- [YOUR INSTRUCTIONS] Locate the line that contains "Task: Expand the compose bar target dropdown". Retype it and every line after it to the end of the records, exactly, but not the pictures.

━━━━━ SUPPLIED INFORMATION ━━━━━

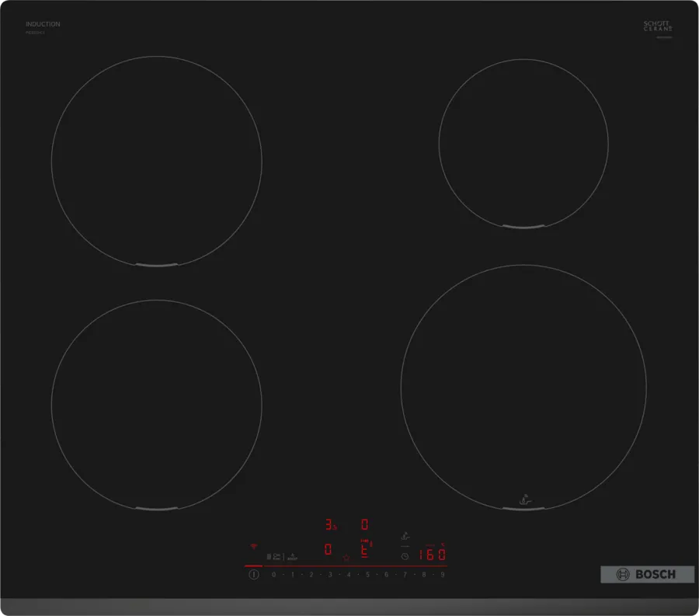Click the INDUCTION label text

[43, 25]
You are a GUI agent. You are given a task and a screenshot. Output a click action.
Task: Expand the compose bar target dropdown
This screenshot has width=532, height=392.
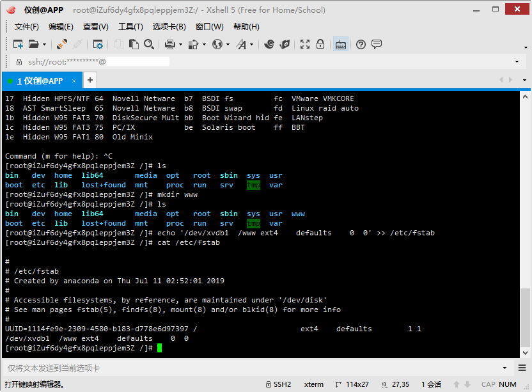pyautogui.click(x=505, y=368)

━━━━━

- [EXERCISE SOLUTION]
Task: Expand the compose bar target dropdown
This screenshot has width=532, height=392.
pyautogui.click(x=505, y=368)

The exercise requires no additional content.